Stefano Feltri, Il Fatto Quotidiano 8/3/2013, 8 marzo 2013
A OGNI CRAC FINANZIARIO IL SUO SUICIDIO
Chissà se c’è un legame, se è il crac che porta alla depressione e al suicidio o se, invece, negli scandali finanziari italiani si registrano tante morti semplicemente perché all’improvviso i giornali si mettono a osservare i gruppi in dissesto e le migliaia di persone che ci lavorano. Alcune delle quali, per ragioni tutte personali, scelgono di togliersi la vita. Il dubbio non si può sciogliere quasi mai.
TRENT’ANNI dopo la morte di Graziella Teresa Corrocher, per esempio, è ancora classificato come un suicidio di una donna molto turbata. Anche se quello del suo principale, il banchiere Roberto Calvi, da tempo è stato classificato come messinscena: il padrone dell’Ambrosiano non si è impiccato da solo, sotto il ponte dei BlackFriars a Londra, il 17 giugno del 1982. Il giorno prima la signora Corrocher, 55 anni, si era buttata dalla finestra, nella sede dell’Ambrosiano in via Clerici, a Milano. “Era molto esaurita”, dichiararono all’Ansa i funzionari della banca. In un biglietto trovato nell’ufficio c’era scritto: “Sia stramaledetto per tutto il male che ha fatto al banco e a tutti noi” (il riferimento è a Calvi). Non ci sono mai state prove a sostegno delle tesi di chi non credeva al suicidio, trovando troppo opportuna la morte della Corrocher, unica persona a conoscere qualche dettaglio della gestione personalistica di Calvi (il presidente gestiva da solo anche tutte le misteriose consociate estere).

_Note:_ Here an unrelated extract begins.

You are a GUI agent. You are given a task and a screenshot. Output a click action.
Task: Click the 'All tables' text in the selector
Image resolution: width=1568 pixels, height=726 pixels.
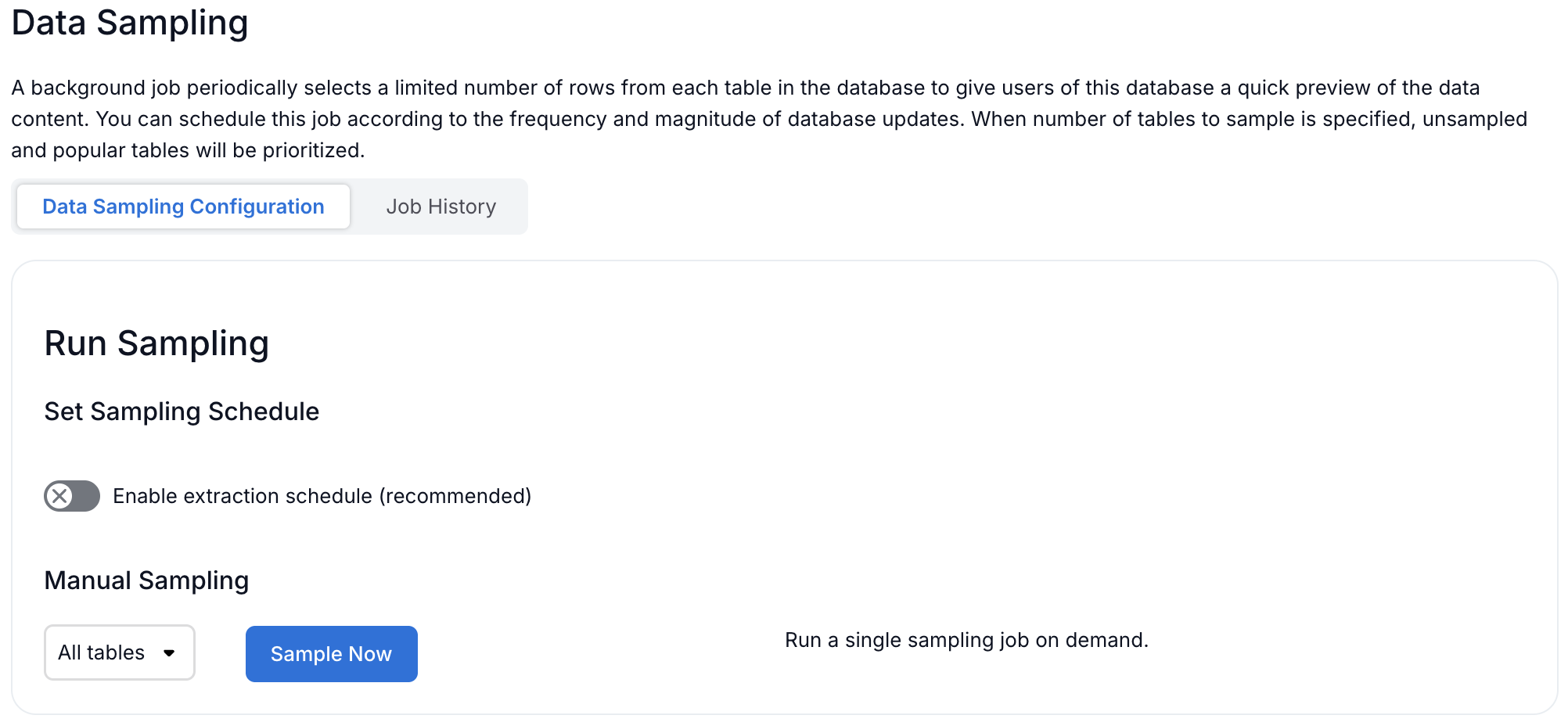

È stato ormai dimenticato, ma pochi mesi dopo, il primo ottobre del 1982, si suicida un’altra figura importante della banca: Giuseppe della Cha, 54 anni, vicedirettore centrale dell’Ambrosiano: si lancia dalla finestra di un bagno nello stabile di via Broletto. A lui i medici avevano diagnosticato una “sindrome ansiosa depressiva”, la polizia ha escluso legami con il crac dell’Ambrosiano.
Durante la stagione di Mani Pulite, si suicidano alcuni uomini d’affari protagonisti delle inchieste. I più celebri sono Raul Gardini, che stava per finire in carcere per il crac della Ferruzzi, che si spara con una pistola, una Walther PPK, ancora in accappatoio, il 23 luglio 1993. Tre giorni prima si era ucciso anche Gabriele Cagliari, presidente dell’Eni, in carcere a San Vittore dopo aver confessato di aver pagato tangenti ai partiti.
Ma negli scandali finanziari più recenti i suicidi non sono legati direttamente agli arresti. Ai tempi del crac della Parmalat, nel 2004, si lancia da un ponte alto 12 metri Alessandro Bassi, 42 anni, il capo della contabilità industriale dell’azienda. Il suo capo era Fausto Tonna, il ragioniere che gestiva le finanze assieme al presidente Calisto Tanzi. Il pm Vincenzo Picciotti dichiarò che: “Vista la sua posizione era in grado di fornire elementi utili all’inchiesta, ma né nel corso dell’ interrogatorio né successivamente sono emersi elementi o anche solo sospetti sulle sue responsabilità”. E quindi? Anche lui, come David Rossi del Monte Paschi aveva avuto una lunga telefonata prima di lanciarsi nel torrente Ceno. I magistrati non trovarono legami con la vicenda giudiziaria, ma neppure c’erano ragioni personali evidenti per spiegare il gesto.
DISCORSO DIVERSO per Ma-rio Cal, il braccio destro di don Luigi Verzé che si è sparato il 18 luglio, nel suo studio al San Raffaele, mentre i guai finanziari del gruppo sanitario arrivavano all’epilogo. Qualche piccolo mistero c’è: non si trova l’ogiva del proiettile, i pm sono perplessi nello scoprire che l’arma è stata spostata e messa in un sacchetto (pare da un dipendente). Pochi giorni prima Cal aveva discusso con suo nipote se una Smith&Wesson fosse sicuramente mortale. Il nipote gli aveva risposto che la Magnum era l’unica con cui si poteva andare sul sicuro. La segretaria di Cal racconterà poi ai giudici che ogni mese i fornitori portavano buste in contanti in ufficio, “retrocessioni” per creare fondi neri.